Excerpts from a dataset
<<<<
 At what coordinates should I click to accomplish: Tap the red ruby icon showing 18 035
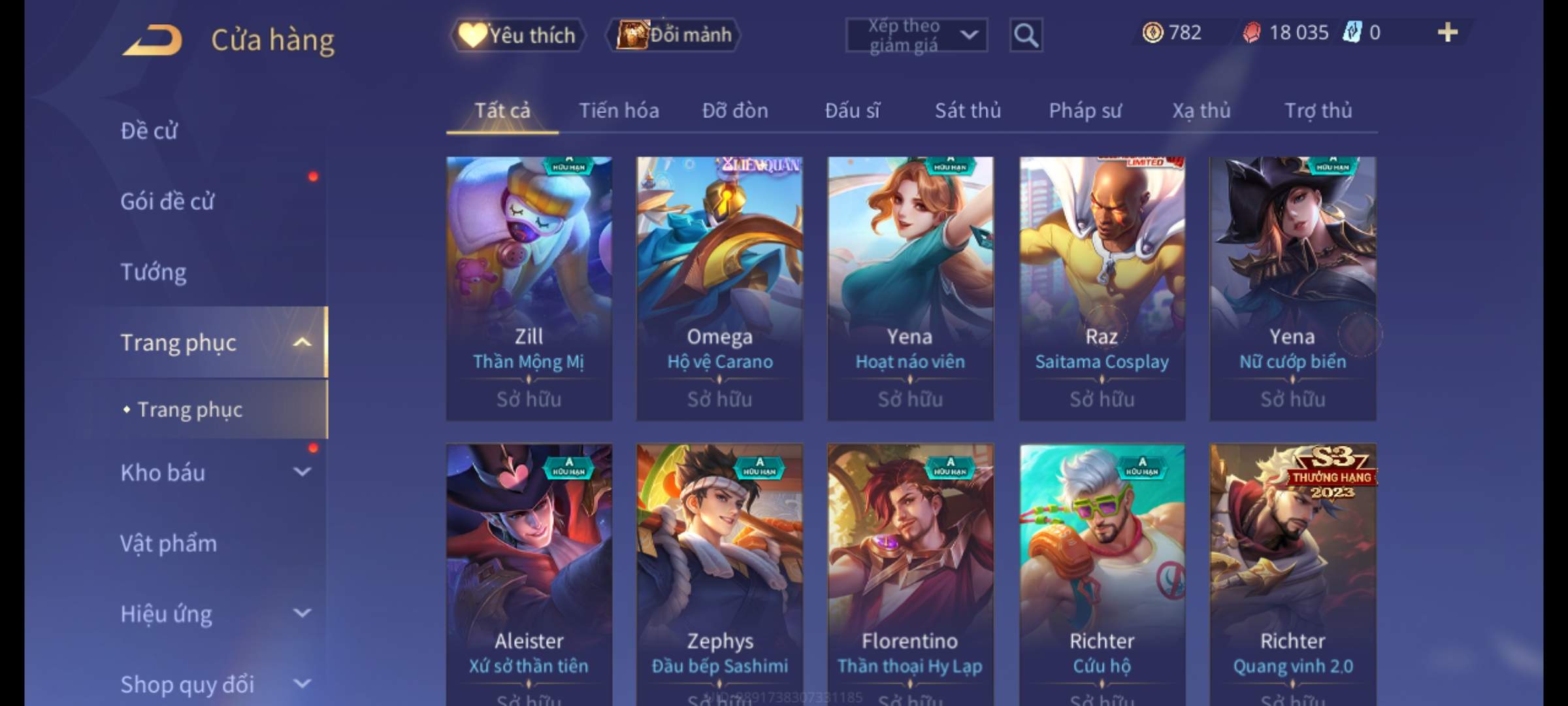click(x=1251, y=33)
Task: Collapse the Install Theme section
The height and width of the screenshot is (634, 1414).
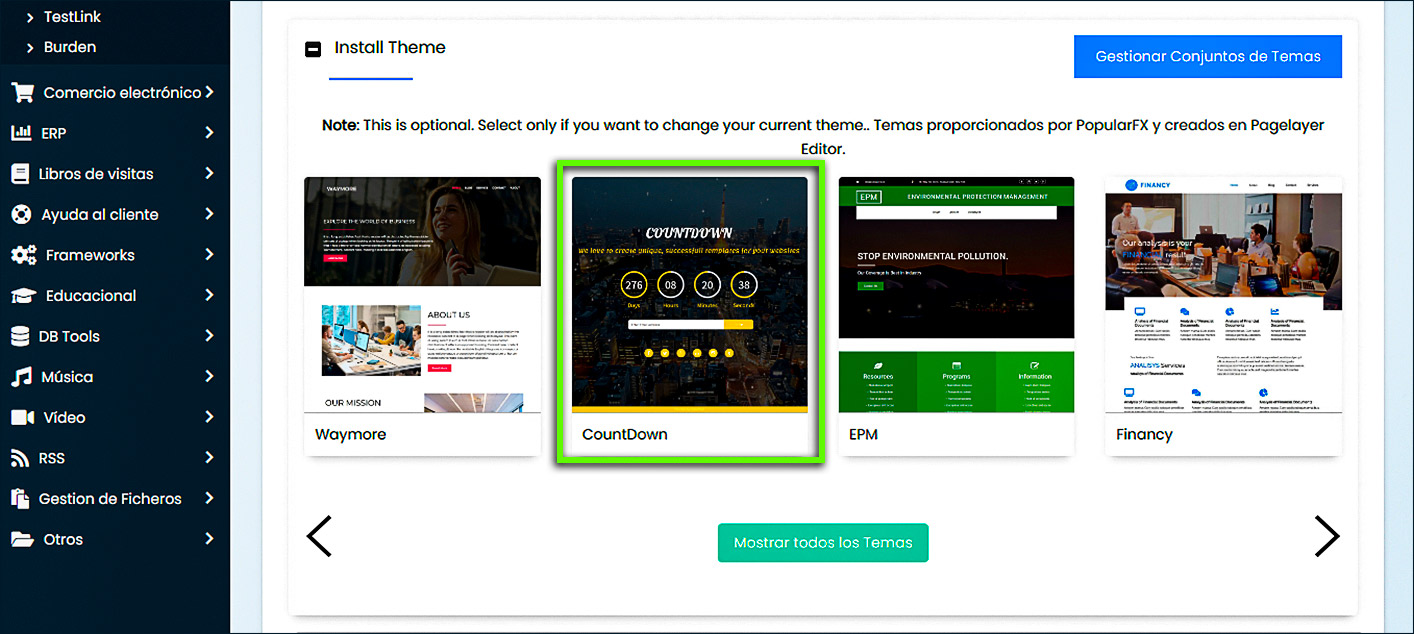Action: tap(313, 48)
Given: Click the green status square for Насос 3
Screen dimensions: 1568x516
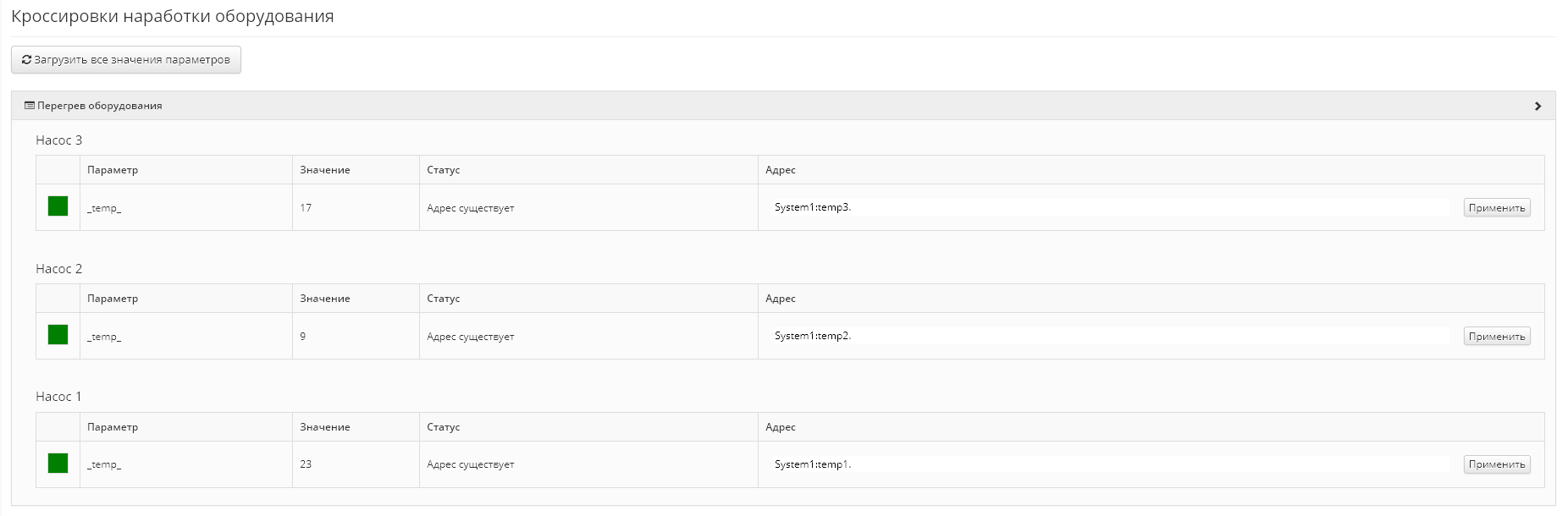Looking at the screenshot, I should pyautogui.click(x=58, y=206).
>>>>
**PROBLEM TO SOLVE:**
Please transcribe all of the entries word for word, with the pictures left out.

**OUTPUT OF THE TASK:**
 At what coordinates should I click to accomplish: Tap the red ruby icon showing 18 035
click(x=1251, y=33)
Task: Collapse the Install Theme section
The height and width of the screenshot is (634, 1414).
Action: tap(313, 48)
Given: Click the green status square for Насос 3
Screen dimensions: 1568x516
Looking at the screenshot, I should pyautogui.click(x=58, y=206).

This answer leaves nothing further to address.